* [How to complete this task]:
Give the records back exactly as written, but without the images.

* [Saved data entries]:

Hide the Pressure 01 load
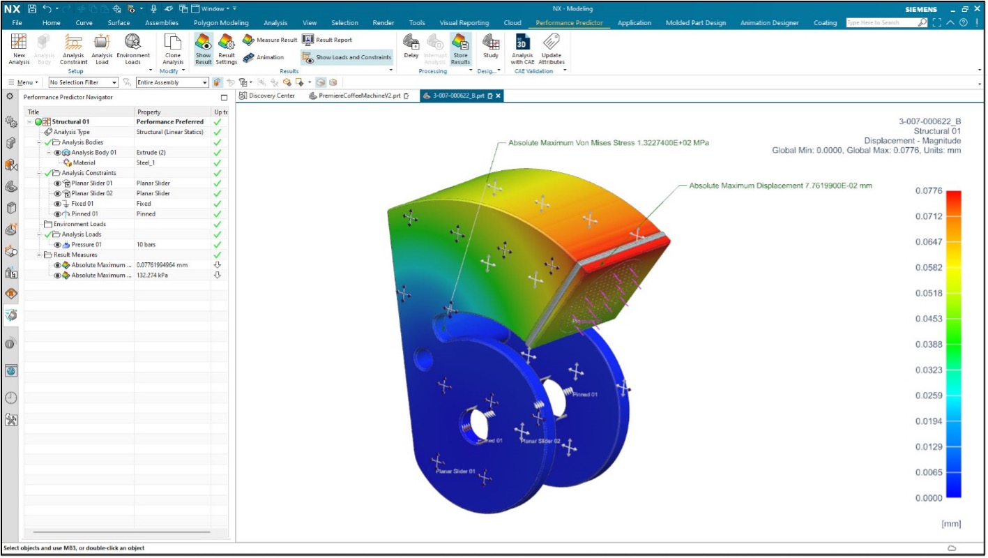Image resolution: width=988 pixels, height=558 pixels. pos(58,245)
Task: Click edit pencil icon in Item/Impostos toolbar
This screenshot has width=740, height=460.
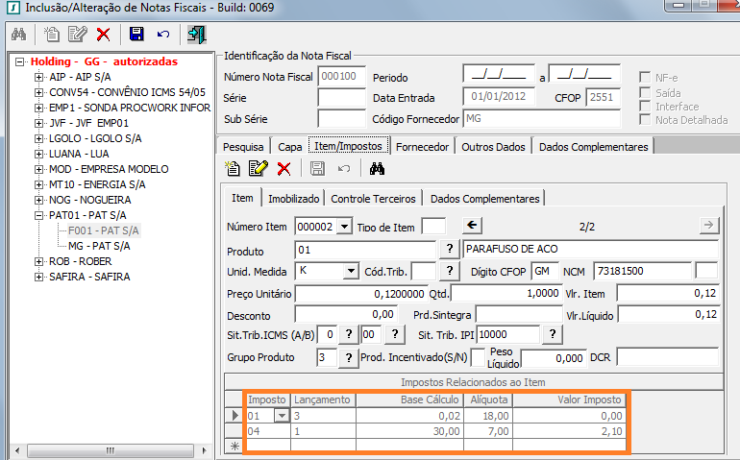Action: [258, 169]
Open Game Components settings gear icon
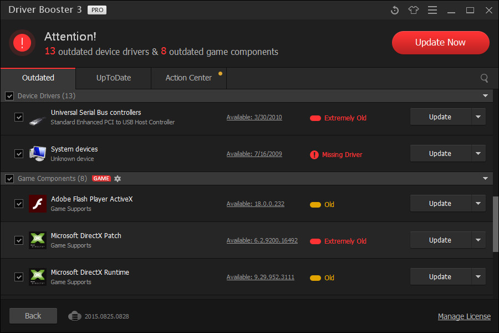 (x=118, y=179)
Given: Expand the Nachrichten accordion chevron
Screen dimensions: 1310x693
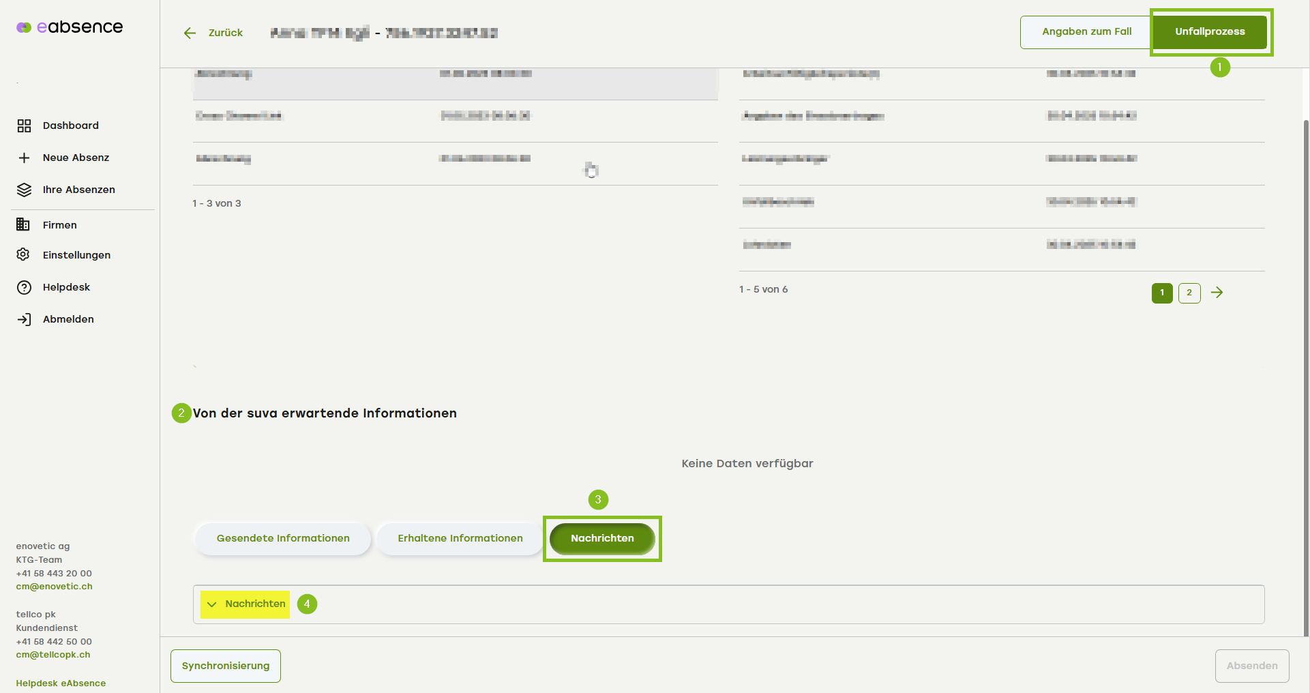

* [Answer box]:
Hide the Pressure 01 load
Image resolution: width=988 pixels, height=558 pixels. pos(58,245)
Task: Click edit pencil icon in Item/Impostos toolbar
This screenshot has width=740, height=460.
Action: [258, 169]
Open Game Components settings gear icon
 (x=118, y=179)
Given: Expand the Nachrichten accordion chevron
Screen dimensions: 1310x693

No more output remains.